Jugendlicher an einer Filmkamera

Erfolg beim Deutschen Jugendfilmpreis

Zwei beim Medienprojekt Wuppertal entstandene Filme ausgezeichnet

Beim Deutschen Jugendfilmpreis 2019 wurden zwei Filme aus der Produktion des Medienprojekts Wuppertal, Mitgliedsorganisation im Paritätischen NRW, ausgezeichnet. Der Hauptpreis ging an den Film „Lipstick“ aus der Reihe „Queer Gel(i)ebt“. Der Kurzfilm „#lifegoals“ erhielt einen Förderpreis. Das Medienprojekt Wuppertal unterstützt Jugendliche und junge Erwachsene im Alter zwischen 14 und 28 Jahren bei ihren eigenen Videoproduktionen. Die entstandenen Videos werden in Kinos, Schulen und Jugendeinrichtungen präsentiert und als Bildungsmittel bundesweit vertrieben.

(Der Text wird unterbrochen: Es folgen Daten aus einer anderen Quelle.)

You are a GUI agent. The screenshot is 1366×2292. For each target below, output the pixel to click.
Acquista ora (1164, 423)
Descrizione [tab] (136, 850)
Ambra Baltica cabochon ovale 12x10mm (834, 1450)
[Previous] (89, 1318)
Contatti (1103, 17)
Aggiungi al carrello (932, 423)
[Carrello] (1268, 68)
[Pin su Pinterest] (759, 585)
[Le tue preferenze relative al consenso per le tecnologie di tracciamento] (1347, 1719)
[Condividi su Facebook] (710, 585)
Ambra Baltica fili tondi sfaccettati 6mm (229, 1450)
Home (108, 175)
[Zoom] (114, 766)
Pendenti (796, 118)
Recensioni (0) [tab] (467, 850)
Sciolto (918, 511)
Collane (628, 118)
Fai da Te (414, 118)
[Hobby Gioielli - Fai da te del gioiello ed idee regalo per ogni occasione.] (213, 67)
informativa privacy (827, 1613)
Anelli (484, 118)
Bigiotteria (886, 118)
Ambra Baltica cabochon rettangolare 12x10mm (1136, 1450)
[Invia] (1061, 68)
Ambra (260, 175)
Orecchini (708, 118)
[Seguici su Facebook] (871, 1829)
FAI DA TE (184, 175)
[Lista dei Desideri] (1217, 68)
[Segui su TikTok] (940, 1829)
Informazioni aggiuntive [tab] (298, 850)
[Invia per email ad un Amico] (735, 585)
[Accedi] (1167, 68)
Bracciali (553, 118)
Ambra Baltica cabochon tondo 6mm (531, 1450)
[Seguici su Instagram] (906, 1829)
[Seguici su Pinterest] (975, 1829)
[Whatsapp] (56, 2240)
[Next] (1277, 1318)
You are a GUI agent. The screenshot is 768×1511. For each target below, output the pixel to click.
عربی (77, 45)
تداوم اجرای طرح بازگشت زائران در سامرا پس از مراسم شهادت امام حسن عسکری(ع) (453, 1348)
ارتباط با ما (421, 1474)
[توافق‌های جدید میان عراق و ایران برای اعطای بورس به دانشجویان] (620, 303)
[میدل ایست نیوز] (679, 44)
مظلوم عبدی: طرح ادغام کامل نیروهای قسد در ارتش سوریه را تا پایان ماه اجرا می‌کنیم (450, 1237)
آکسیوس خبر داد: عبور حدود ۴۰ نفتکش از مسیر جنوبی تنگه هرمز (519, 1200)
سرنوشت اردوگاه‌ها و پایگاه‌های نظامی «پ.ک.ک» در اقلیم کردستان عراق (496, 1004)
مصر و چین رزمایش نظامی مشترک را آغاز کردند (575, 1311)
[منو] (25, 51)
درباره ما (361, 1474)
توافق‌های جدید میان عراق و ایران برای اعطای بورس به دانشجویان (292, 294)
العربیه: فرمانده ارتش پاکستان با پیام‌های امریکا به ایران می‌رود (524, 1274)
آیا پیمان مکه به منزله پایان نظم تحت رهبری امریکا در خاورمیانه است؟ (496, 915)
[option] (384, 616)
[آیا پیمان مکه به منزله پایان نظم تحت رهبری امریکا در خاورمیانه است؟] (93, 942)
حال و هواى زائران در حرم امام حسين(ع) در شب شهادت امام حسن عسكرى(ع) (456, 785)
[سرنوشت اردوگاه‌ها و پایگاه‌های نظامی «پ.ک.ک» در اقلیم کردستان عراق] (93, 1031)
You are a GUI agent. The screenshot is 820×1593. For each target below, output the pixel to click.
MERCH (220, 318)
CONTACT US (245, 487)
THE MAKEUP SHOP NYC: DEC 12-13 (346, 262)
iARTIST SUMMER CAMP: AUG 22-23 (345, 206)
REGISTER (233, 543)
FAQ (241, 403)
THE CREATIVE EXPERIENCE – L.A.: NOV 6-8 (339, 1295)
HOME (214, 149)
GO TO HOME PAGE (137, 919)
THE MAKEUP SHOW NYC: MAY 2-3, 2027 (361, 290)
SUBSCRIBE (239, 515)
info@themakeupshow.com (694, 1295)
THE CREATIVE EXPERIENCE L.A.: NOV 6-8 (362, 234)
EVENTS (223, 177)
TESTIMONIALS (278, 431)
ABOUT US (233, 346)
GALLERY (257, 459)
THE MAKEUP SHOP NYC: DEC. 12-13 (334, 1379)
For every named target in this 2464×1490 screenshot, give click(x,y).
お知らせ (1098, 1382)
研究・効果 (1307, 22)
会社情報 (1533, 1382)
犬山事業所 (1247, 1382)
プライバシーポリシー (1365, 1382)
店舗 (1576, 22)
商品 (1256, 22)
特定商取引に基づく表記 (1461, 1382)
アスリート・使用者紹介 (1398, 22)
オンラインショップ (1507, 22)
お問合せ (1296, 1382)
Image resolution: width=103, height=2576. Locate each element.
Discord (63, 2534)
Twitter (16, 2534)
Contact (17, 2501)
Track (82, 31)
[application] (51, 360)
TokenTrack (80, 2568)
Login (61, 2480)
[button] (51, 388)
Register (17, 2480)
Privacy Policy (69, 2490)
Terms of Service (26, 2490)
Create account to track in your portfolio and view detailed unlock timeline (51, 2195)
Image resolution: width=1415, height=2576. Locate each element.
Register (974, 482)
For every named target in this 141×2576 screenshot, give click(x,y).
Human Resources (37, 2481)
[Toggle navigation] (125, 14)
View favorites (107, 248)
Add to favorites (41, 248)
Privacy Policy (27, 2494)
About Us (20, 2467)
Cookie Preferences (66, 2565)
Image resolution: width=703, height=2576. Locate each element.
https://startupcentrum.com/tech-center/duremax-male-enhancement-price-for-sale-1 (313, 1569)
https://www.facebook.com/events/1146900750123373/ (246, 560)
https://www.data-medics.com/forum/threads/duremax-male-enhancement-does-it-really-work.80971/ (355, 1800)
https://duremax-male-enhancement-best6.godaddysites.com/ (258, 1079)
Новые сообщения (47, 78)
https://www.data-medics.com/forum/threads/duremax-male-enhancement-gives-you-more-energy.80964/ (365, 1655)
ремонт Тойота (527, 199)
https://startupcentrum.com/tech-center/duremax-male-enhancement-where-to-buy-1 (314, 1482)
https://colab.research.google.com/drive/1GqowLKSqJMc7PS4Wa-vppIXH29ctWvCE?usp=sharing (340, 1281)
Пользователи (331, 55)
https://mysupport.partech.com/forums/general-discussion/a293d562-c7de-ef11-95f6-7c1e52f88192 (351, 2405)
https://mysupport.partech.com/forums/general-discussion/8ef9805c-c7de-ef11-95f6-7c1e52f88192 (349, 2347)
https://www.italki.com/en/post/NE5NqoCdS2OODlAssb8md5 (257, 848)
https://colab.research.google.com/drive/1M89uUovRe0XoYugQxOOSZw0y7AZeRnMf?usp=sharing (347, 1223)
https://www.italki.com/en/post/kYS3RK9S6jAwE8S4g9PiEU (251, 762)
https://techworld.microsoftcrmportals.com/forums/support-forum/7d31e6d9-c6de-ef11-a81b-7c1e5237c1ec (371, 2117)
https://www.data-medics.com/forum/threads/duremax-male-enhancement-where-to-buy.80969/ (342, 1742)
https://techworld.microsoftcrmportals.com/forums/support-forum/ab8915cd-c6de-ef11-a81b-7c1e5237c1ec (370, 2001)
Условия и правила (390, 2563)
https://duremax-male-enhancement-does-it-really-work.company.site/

Hauptpreis für queeren Film

Das Jahresthema des Deutschen Jugendfilmpreises lautete in diesem Jahr „Nobody is perfect“. In dieser Kategorie wurde der Kurzfilm „Lipstick“ von Jayce Obermann mit dem Hauptpreis ausgezeichnet. Der Film handelt von Marvin, der seine Ex-Freundin mal wieder treffen möchte. Seit der Trennung hat sich aber einiges geändert: Marvin ist schwul und steht auf Schminke. Auch seine Ex-Freundin ist nicht mehr dieselbe. Es geht um den schwierigen Weg zu sich selbst, um sexuelle Identitäten und wie wandelbar diese sind. Entstanden ist der Film 2018 im Rahmen eines LSBTIQ-Filmworkshops des Medienprojekts Wuppertal. Er ist in der Reihe „Queer Gel(i)ebt“ als DVD und Stream erhältlich. Mittlerweile gibt es bereits eine zweite Filmreihe zu diesem Themenfeld. In einem Workshop haben 50 junge lesbische, schwule, bisexuelle, transsexuelle, Transgender- und intersexuelle Menschen Filme für die Reihe „Queer Gel(i)bt 2“ produziert. Inhaltlich geht es in den Filmen um das Lebensgefühl, die eigene Geschlechtsidentität und die positive oder ausgrenzende Wahrnehmung durch andere. Ziel der Filmreihe ist es, insbesondere junge Zuschauende für das Thema zu sensibilisieren.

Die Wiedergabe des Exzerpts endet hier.